The Bank shall be held to the exercise of reasonable care in carrying out
the provisions of this Agreement but shall be liable only for its own negligent
or bad faith acts or willful misconduct or willful failures to act by the Bank
and its agents or employees. The Bank shall have no responsibility for reviewing
or questioning the acts or records of any prior custodian. The Fund shall
indemnify the Bank and hold it harmless from and against all losses,
liabilities, demands, claims, actions, expenses, attorneys' fees, and taxes with
respect to each Portfolio which the Bank may suffer or incur on account of being
Custodian hereunder except to the extent that such losses, liabilities, demands,
claims, actions, expenses, attorneys fees or taxes arise from the Bank's own
negligence or bad faith or willful misconduct or willful failure to act.
If the Fund requires the Bank to take any action with respect to Securities
of a Portfolio, which action involves the payment of money or which action may,
in the opinion of the Bank, result in the Bank or its nominee assigned to such
Portfolio being liable for the payment of money or incurring liability of some
other form, the Fund, as a prerequisite to requiring the Bank to take such
action, shall, prior to the Bank taking such action, provide indemnity in
writing to the Bank in an amount and form satisfactory to it.

* **Information given**:
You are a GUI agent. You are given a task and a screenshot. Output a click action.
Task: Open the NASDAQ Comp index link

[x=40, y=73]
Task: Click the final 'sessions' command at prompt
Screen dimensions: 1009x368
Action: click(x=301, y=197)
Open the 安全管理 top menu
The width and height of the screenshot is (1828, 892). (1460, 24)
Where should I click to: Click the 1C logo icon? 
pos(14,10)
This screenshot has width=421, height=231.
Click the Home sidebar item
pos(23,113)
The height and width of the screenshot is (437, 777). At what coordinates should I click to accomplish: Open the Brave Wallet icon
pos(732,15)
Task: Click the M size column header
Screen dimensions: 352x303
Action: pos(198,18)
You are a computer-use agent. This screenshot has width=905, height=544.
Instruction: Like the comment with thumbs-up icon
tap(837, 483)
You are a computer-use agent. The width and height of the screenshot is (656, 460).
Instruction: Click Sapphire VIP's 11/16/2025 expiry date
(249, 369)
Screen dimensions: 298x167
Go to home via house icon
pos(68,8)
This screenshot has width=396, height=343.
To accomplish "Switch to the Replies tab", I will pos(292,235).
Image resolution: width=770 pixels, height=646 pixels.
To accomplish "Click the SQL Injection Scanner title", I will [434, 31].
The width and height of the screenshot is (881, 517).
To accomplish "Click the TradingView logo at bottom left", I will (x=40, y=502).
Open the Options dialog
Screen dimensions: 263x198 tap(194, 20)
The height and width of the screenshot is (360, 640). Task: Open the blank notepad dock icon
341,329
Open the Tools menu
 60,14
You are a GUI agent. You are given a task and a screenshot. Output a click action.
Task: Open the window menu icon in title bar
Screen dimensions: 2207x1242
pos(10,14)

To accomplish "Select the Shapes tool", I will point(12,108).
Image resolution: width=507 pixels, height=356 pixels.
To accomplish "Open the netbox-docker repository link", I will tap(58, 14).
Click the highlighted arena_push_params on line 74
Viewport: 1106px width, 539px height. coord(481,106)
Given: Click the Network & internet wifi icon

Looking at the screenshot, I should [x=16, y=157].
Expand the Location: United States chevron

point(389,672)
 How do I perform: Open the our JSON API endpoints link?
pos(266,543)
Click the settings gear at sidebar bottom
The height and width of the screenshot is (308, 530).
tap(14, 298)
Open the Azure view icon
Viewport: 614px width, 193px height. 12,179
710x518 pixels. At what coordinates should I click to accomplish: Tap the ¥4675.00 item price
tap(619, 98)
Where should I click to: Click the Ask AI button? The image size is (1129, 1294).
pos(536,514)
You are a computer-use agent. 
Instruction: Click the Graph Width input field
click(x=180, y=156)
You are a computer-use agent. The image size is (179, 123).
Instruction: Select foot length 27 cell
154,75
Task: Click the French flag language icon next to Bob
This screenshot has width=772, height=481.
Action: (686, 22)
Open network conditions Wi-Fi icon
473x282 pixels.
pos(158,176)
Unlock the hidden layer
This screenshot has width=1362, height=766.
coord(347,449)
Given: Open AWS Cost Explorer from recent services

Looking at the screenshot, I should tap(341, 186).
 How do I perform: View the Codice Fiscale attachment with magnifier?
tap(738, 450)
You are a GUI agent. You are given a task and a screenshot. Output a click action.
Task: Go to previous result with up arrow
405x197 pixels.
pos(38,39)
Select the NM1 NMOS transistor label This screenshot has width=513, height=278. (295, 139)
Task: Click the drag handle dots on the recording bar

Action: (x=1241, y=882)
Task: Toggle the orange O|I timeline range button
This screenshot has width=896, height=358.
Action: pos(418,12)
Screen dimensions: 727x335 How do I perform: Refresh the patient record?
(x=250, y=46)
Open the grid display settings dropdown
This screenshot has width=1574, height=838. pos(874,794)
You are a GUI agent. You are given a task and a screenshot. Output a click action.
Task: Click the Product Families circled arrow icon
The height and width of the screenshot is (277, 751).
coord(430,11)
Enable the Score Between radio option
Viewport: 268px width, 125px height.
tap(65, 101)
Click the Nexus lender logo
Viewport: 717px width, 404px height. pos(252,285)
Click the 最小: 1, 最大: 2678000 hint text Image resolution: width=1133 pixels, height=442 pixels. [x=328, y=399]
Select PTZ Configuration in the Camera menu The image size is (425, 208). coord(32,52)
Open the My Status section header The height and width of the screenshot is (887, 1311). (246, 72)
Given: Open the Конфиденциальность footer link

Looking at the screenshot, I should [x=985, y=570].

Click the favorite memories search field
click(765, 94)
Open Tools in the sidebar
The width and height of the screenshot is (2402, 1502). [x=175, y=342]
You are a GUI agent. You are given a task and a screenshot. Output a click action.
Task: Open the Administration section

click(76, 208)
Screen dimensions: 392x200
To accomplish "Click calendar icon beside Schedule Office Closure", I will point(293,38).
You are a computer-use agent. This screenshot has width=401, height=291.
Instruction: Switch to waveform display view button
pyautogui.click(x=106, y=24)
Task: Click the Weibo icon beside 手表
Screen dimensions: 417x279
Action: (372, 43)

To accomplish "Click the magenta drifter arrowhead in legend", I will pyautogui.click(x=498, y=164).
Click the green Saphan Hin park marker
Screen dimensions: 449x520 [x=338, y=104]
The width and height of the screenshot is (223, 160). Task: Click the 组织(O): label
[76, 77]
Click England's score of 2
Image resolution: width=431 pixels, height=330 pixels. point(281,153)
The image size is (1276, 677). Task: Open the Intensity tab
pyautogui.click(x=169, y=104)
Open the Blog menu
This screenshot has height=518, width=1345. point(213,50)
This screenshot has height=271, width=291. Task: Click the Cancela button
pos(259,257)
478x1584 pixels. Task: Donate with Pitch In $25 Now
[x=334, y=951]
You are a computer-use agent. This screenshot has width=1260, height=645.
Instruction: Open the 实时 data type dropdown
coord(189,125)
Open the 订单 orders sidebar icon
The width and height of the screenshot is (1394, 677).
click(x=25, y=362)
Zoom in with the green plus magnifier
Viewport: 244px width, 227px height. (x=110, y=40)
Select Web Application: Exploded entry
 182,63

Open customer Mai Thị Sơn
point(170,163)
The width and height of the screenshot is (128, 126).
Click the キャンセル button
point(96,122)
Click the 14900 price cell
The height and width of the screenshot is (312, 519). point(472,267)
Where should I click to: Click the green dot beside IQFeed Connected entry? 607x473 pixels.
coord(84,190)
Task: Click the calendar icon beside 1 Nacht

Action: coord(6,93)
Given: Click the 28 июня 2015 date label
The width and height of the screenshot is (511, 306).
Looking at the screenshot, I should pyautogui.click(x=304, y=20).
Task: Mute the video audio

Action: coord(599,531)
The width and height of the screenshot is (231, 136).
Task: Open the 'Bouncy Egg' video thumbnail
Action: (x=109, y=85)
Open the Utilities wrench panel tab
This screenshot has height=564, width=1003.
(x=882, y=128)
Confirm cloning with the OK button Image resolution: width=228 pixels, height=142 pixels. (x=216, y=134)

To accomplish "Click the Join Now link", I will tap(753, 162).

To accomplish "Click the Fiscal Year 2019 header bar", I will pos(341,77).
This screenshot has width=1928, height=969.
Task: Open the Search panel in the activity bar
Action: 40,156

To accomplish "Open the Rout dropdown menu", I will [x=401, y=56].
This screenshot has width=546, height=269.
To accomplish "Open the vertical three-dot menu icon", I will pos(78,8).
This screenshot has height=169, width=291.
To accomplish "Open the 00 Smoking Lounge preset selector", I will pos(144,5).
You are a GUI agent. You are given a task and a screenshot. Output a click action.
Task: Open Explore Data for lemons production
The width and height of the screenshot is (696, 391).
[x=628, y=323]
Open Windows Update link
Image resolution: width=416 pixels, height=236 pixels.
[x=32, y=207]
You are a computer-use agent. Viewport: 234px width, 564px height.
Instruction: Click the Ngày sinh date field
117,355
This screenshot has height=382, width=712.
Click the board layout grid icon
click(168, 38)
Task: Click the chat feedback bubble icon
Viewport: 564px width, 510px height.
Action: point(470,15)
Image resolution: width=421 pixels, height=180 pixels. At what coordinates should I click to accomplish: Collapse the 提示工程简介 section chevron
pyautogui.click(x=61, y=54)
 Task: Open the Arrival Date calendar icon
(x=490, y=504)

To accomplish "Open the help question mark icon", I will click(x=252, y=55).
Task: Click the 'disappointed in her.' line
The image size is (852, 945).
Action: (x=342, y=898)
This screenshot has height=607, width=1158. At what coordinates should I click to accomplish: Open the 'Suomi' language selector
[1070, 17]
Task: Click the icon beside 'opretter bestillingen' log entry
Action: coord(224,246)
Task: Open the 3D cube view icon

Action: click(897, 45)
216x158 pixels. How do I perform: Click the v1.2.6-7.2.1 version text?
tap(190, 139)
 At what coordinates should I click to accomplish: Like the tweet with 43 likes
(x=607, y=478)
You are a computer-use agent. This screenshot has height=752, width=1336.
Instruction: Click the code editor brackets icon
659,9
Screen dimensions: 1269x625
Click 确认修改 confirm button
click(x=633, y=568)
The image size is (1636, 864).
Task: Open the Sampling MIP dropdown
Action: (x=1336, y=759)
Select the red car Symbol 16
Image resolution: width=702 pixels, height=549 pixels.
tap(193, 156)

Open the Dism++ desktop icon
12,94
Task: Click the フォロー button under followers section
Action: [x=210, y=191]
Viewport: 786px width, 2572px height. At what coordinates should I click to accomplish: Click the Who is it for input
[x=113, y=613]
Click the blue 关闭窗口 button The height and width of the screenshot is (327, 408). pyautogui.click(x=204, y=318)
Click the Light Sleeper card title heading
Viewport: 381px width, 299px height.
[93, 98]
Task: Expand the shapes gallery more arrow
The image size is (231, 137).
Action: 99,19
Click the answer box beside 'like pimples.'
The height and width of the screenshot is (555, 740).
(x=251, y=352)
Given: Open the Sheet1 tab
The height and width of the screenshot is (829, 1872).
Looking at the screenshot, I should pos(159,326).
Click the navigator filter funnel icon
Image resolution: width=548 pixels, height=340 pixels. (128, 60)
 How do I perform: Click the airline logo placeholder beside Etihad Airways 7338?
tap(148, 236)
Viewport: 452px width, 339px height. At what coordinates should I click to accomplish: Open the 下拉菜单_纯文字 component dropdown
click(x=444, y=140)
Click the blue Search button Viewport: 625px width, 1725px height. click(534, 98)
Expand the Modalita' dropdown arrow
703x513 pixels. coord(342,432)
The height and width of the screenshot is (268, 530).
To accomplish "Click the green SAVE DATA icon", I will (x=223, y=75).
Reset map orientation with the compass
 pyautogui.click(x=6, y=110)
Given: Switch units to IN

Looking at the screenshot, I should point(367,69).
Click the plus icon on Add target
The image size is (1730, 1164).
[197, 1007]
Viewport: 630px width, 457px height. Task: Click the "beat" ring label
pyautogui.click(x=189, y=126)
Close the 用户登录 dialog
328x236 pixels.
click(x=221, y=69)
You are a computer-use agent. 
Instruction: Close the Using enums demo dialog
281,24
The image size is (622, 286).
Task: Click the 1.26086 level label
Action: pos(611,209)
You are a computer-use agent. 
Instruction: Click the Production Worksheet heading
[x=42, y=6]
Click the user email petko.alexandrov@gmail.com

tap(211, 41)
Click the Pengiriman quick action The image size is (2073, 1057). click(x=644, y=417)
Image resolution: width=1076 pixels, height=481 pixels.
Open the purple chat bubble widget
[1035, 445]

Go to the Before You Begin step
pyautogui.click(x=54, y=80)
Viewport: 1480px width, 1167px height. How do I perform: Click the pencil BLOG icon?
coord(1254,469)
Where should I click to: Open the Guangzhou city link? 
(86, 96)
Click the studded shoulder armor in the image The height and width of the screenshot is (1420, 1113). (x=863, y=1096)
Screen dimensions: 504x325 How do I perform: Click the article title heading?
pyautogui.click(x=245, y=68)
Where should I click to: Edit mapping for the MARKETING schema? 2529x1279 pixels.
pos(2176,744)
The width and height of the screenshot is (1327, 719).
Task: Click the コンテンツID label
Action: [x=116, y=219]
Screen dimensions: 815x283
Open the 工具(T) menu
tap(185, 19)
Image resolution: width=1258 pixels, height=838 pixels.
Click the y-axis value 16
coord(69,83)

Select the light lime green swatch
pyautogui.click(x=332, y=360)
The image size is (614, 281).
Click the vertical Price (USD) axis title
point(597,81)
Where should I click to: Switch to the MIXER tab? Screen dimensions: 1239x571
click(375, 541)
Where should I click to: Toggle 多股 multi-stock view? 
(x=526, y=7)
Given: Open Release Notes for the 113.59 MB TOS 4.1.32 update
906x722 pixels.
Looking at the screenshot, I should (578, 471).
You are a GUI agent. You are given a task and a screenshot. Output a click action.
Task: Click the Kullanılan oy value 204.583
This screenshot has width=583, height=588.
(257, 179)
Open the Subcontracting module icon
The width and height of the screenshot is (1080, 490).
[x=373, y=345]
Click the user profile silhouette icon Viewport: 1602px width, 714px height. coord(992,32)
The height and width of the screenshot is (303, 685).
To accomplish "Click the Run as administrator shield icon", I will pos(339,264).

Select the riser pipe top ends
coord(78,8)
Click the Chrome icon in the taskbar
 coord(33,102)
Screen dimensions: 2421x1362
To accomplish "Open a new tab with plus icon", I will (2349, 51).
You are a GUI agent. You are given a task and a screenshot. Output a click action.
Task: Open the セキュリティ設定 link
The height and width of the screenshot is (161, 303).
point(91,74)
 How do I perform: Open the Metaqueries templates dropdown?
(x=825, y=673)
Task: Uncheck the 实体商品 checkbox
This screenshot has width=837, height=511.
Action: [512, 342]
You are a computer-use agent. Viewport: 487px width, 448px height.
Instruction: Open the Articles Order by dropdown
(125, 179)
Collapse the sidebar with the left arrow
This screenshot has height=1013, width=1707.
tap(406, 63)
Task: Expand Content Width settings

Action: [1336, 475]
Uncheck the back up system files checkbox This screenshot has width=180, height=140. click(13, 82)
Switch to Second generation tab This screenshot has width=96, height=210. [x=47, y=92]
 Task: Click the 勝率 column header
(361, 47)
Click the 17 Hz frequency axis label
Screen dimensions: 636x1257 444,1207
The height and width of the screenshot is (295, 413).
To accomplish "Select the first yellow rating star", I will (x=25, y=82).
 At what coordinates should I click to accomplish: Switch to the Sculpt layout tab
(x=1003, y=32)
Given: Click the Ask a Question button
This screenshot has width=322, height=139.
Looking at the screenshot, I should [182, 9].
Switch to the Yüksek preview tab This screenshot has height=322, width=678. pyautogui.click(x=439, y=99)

* **Short exercise 1**: Reproduce the passage of the indemnity clause starting with "If the Fund" and going on through "satisfactory to it.".
* **Short exercise 2**: In the indemnity clause, whose acts or records is the Bank not responsible for reviewing or questioning?

* **Task response 1**:
If the Fund requires the Bank to take any action with respect to Securities
of a Portfolio, which action involves the payment of money or which action may,
in the opinion of the Bank, result in the Bank or its nominee assigned to such
Portfolio being liable for the payment of money or incurring liability of some
other form, the Fund, as a prerequisite to requiring the Bank to take such
action, shall, prior to the Bank taking such action, provide indemnity in
writing to the Bank in an amount and form satisfactory to it.

* **Task response 2**: Those of any prior custodian.